Naropa recognizes the following holidays throughout the year: Martin Luther King, Jr. Day, Memorial Day, Juneteenth, Independence Day, Labor Day, Fall Break, 4th Thursday and Friday in November, and Winter Break, the last two weeks in December encompassing the Christmas holiday as well as New Year’s.
Naropa’s health and welfare benefits include the following: medical, dental, vision, FSA, HSA, employer-paid short-term and long-term disability, employer-paid life insurance and accidental death and dismemberment, an employer-sponsored pre-tax retirement savings plan, which includes up to 2.5% employer matching, and a variety of voluntary, employee-paid supplemental insurance plans.

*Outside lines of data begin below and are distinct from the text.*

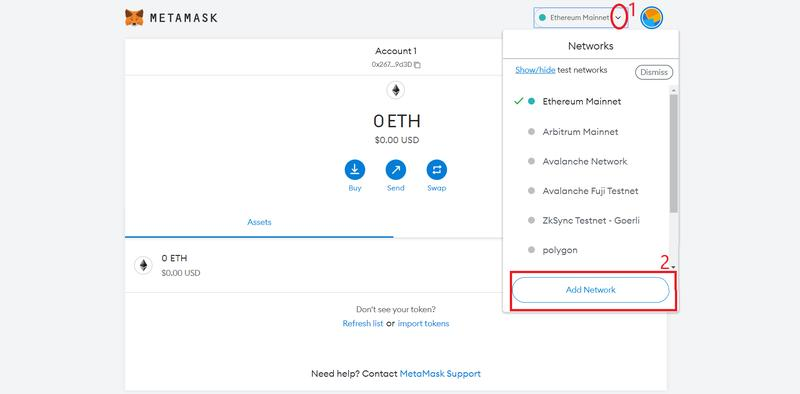Select Avalanche Network option
Viewport: 800px width, 394px height.
point(585,161)
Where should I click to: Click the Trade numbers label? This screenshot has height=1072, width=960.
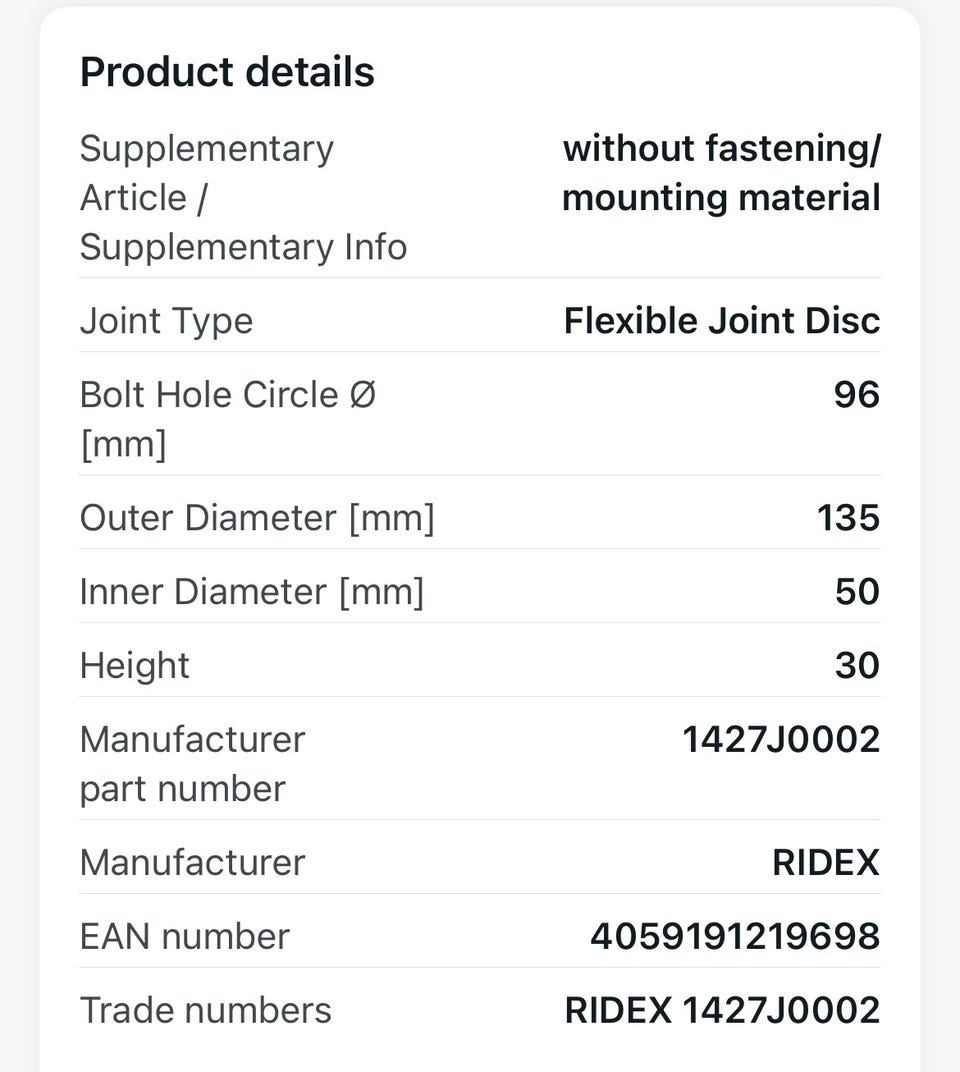pyautogui.click(x=206, y=1010)
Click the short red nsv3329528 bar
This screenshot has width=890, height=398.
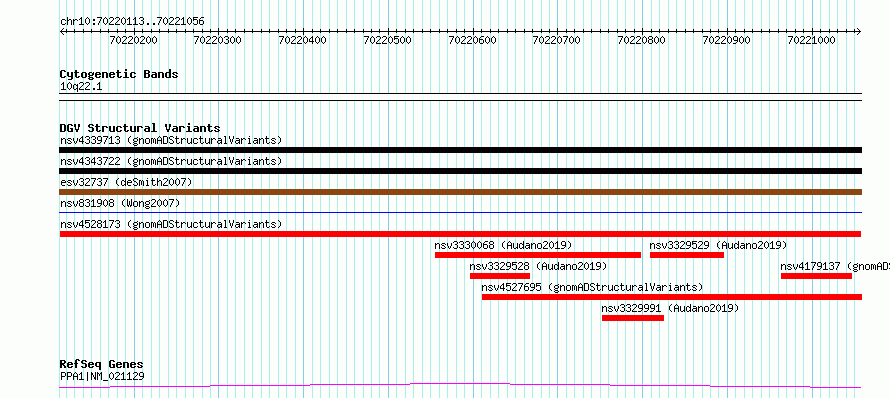(x=500, y=276)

A comprehensive benefits package is available to full-time employees who work a minimum of 30 hours each week. Employees who work 20 – 29 hours each week are eligible for only the employer-paid short-term & long-term disability, employer-paid life insurance & accidental death and dismemberment, and the retirement plan, which includes up to 2.5% employer matching.
Employees who work fewer than 20 hours per week are eligible to participate in Naropa’s retirement plan only, which includes up to 2.5% employer matching.
All regular full-time and part-time faculty and staff, including student workers, accrue sick leave benefits. Full-time and part-time staff positions accrue vacation and personal time. All leave accrual rates vary based on the position, hours worked, and years of service.
The University recognizes the importance of including its employees in its organizational mission and values and welcomes employees into the classroom to “touch the magic.” Specifically, regular employees are provided generous tuition remission opportunities for themselves and their family members.
Naropa University participates in the Council of Independent Colleges Tuition Exchange Program (CIC-TEP). CIC-TEP is a network of CIC colleges and universities willing to accept, tuition-free, students from families of full-time employees of other CIC participating institutions (full-time as designated by the employer/institution). Additional information can be found here: https://www.cic.edu/member-services/tuition-exchange-program.
Naropa University is an equal opportunity, non-discriminatory employer and Title IX is a federal civil rights law that prohibits gender discrimination, sexual harassment, sexual and relationship violence. This law applies to all students, faculty, and staff.